Article -
+++++

To spread the word even further, Kors enlisted the talents of his friend Kate Hudson. Late last year, the pair, who met seven years ago and have been close ever since, introduced two limited-edition styles of the Bradshaw watch as part of the campaign, and sat down for a chat before a gala dinner to celebrate God’s Love We Deliver.
Curled up on a couch in a blue dress from the designer’s spring/summer 2016 collection, Hudson looks like the perfect foil to the outgoing Kors, seated next to her in a suite of a swanky Manhattan hotel. As they interact and make fun of each other, it’s clear that Kors’ optimism can be quite contagious.
“He’s an optimist and I’m an optimist,” says Hudson. “Some people have an optimistic gene; their brain is wired towards optimism, but it’s very rare. Optimism is actually something we learn; we’re not predisposed to be optimistic. I think that the more that we can put that out there, the more that people will be fascinated and interested to know how to create the optimistic mind. It’s what you would call a psychologically sound existence.”
Kors couldn’t agree more. “You’re blessed, so how can you not give back?” he says. “But I also think realistically that I’m an optimist in general. I think when people put the right clothes on or the right shoes on, the right bag, the right glasses, you see them change. I have seen women walk into our shop, put something on and suddenly feel great and be like, ‘I look good.’ You know, it’s this immediate change.
“And I like seeing results. I’m result-oriented. So the simple truth is that what’s so amazing in this instance is that this is an immediate change in a child’s life, in an adult’s life, and then into the future in their community. So it’s very much the kind of thing that goes back to God’s Love We Deliver, where I saw this immediate shift, back in the ’80s when we felt helpless with Aids, we felt like there was nothing we could do to help. We could donate money but we didn’t know what to do. And then suddenly I started delivering food. I’m not the best cook, so I chopped vegetables. When you would do this and then the delivery, you were like, ‘Wow!’”
Kors definitely walks the talk. The designer still goes to the headquarters of God’s Love We Deliver to help prepare food, and also requires his staff in New York to volunteer for the charity. “No matter how busy you are, you will feel better about yourself, quite frankly, when you give back. It’s an incredible joyous feeling to be able to help,” he says. “And you don’t have to be famous, you don’t have to be rich.”
Riches and fame, however, are what propelled Kors’ drive to combat hunger. “At the end of the day, what are we looking for? We’re looking for zero hunger,” says Kors. “I mean, the food is out there, but we have to continue to make as much noise as possible so that people know they can help, they can get involved. Seeing that 10-million number, we thought about the digital T-shirts for today’s world. And no one’s better than Kate at social media. Her Instagram pictures are the best. The best!”
Discovering that one out of nine children around the world is undernourished was a wake-up call for Hudson. “The stats are just mind-blowing, yet it’s such a tangible, simple thing that we can do to make a difference, and it’s really nice to be able to see a result,” she says.

+++++

Stated goal A - In the article about Kors and Hudson, how long ago did the two of them meet?

Element and text location data
+++++

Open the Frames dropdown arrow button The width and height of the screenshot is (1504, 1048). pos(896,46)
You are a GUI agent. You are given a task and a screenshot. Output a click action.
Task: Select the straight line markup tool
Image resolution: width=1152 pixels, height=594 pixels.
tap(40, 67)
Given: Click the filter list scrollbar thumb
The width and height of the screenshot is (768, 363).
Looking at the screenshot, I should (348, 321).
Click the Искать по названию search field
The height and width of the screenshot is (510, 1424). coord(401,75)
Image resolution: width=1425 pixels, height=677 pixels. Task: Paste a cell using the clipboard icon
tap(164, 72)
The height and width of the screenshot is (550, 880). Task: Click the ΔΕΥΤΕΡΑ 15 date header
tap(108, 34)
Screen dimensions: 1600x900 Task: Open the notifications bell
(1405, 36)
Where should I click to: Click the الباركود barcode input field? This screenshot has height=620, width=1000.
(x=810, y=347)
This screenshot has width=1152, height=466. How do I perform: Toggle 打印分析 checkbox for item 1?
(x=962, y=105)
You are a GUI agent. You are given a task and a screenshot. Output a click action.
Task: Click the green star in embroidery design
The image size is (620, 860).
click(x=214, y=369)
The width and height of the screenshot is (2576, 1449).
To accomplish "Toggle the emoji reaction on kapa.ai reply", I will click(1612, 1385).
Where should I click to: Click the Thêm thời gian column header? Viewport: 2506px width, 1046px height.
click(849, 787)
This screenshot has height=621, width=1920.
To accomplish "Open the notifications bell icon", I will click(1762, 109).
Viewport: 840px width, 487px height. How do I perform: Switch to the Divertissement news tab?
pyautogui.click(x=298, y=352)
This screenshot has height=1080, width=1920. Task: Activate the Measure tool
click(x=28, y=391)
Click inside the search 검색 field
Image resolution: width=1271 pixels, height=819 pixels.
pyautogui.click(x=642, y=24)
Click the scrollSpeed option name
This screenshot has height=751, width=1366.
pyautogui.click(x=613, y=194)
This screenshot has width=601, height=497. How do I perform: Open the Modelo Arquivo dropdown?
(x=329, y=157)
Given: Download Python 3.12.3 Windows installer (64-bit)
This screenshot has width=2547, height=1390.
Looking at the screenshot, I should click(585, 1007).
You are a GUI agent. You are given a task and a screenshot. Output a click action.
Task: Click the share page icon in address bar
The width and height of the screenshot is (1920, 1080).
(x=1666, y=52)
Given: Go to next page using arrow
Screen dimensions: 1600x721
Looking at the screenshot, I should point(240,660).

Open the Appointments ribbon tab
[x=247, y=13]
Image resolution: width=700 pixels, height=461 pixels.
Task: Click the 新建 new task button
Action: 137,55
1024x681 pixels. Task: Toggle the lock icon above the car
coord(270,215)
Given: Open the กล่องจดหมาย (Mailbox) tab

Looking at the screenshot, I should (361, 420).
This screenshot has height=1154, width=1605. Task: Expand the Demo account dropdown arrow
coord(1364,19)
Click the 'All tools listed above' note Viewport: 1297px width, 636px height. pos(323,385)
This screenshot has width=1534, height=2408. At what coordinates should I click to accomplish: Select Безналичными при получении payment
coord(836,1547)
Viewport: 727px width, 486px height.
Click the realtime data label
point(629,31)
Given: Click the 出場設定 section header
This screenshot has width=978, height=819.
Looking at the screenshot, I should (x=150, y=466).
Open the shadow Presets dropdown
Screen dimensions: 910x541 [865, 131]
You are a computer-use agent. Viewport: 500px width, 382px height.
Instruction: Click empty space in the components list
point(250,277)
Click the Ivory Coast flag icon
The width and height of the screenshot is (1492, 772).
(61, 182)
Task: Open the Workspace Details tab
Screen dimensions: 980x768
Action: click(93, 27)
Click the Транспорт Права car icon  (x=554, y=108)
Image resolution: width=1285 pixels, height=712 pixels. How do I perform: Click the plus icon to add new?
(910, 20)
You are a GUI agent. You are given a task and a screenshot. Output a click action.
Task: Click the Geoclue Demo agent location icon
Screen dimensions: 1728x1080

+++++

Stated goal B - Duplicate the entries starting at the line that contains "This screenshot has height=1154, width=1605." and ending with the last line of the entries.

Task result A - Seven years ago.

Task result B -
This screenshot has height=1154, width=1605. Task: Expand the Demo account dropdown arrow
coord(1364,19)
Click the 'All tools listed above' note Viewport: 1297px width, 636px height. pos(323,385)
This screenshot has width=1534, height=2408. At what coordinates should I click to accomplish: Select Безналичными при получении payment
coord(836,1547)
Viewport: 727px width, 486px height.
Click the realtime data label
point(629,31)
Given: Click the 出場設定 section header
This screenshot has width=978, height=819.
Looking at the screenshot, I should (x=150, y=466).
Open the shadow Presets dropdown
Screen dimensions: 910x541 [865, 131]
You are a computer-use agent. Viewport: 500px width, 382px height.
Instruction: Click empty space in the components list
point(250,277)
Click the Ivory Coast flag icon
The width and height of the screenshot is (1492, 772).
(61, 182)
Task: Open the Workspace Details tab
Screen dimensions: 980x768
Action: click(93, 27)
Click the Транспорт Права car icon  (x=554, y=108)
Image resolution: width=1285 pixels, height=712 pixels. How do I perform: Click the plus icon to add new?
(910, 20)
You are a GUI agent. You are given a task and a screenshot. Output a click action.
Task: Click the Geoclue Demo agent location icon
Screen dimensions: 1728x1080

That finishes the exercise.